Fa-Xing Yu1, Tin Fan Chai1, Hongpeng He1, Thilo Hagen2,* and Yan Luo1,2, *
1 – Institute of Molecular and Cell Biology, Singapore
2 – Department of Biochemistry, National University of Singapore, Singapore
Published in The Journal of Biological Chemistry, June 17, 2010: epub ahead of print http://www.jbc.org/cgi/doi/10.1074/jbc.M110.108290
Thioredoxin-interacting protein (Txnip) has important functions in regulating cellular metabolism including glucose utilization; the expression of the Txnip gene is sensitive to the availability of glucose and other fuels. Here, we show that Txnip expression is down-regulated at the transcriptional level by diverse inhibitors of mitochondrial oxidative phosphorylation (OXPHOS). The effect of these OXPHOS inhibitors is mediated by earlier identified carbohydrate-response elements (ChoREs) on the Txnip promoter and the ChoRE-associated transcription factors MLX and MondoA (or ChREBP) involved in glucose-induced Txnip expression, suggesting that inhibited oxidative phosphorylation compromises glucose-induced effects on Txnip expression. We also show that the OXPHOS inhibitors repress the Txnip transcription most likely by inducing the glycolytic rate, and increased glycolytic flux decreases the levels of glycolytic intermediates important for the function of MLX and MondoA/ChREBP. Our findings suggest that the Txnip expression is tightly correlated with glycolytic flux, which is regulated by oxidative phosphorylation status.
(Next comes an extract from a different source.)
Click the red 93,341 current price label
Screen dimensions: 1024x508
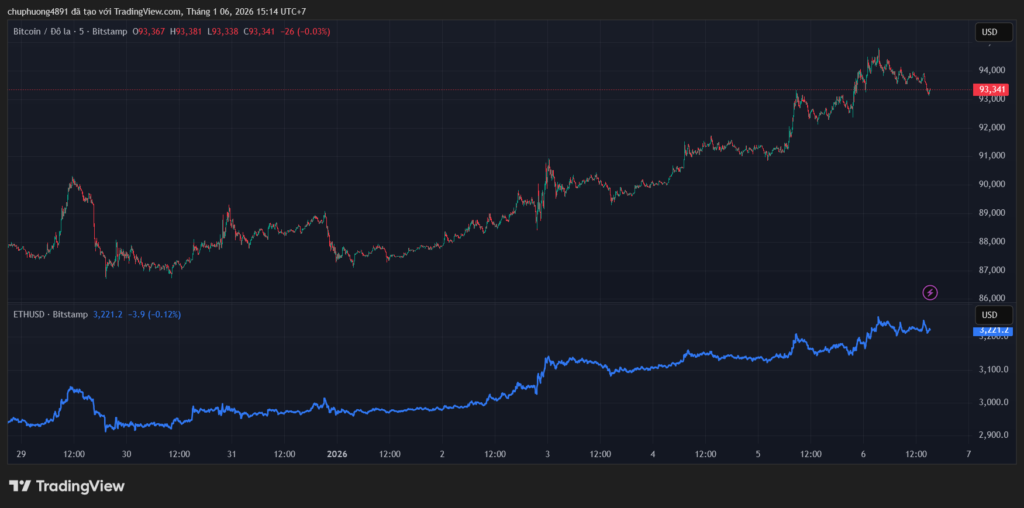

The identified link between the Txnip expression and glycolytic activity implies a mechanism by which the cellular glucose uptake/homeostasis is regulated in response to various metabolic cues, oxidative phosphorylation status and other physiological signals, and this may facilitate our efforts towards understanding metabolism in normal or cancer cells.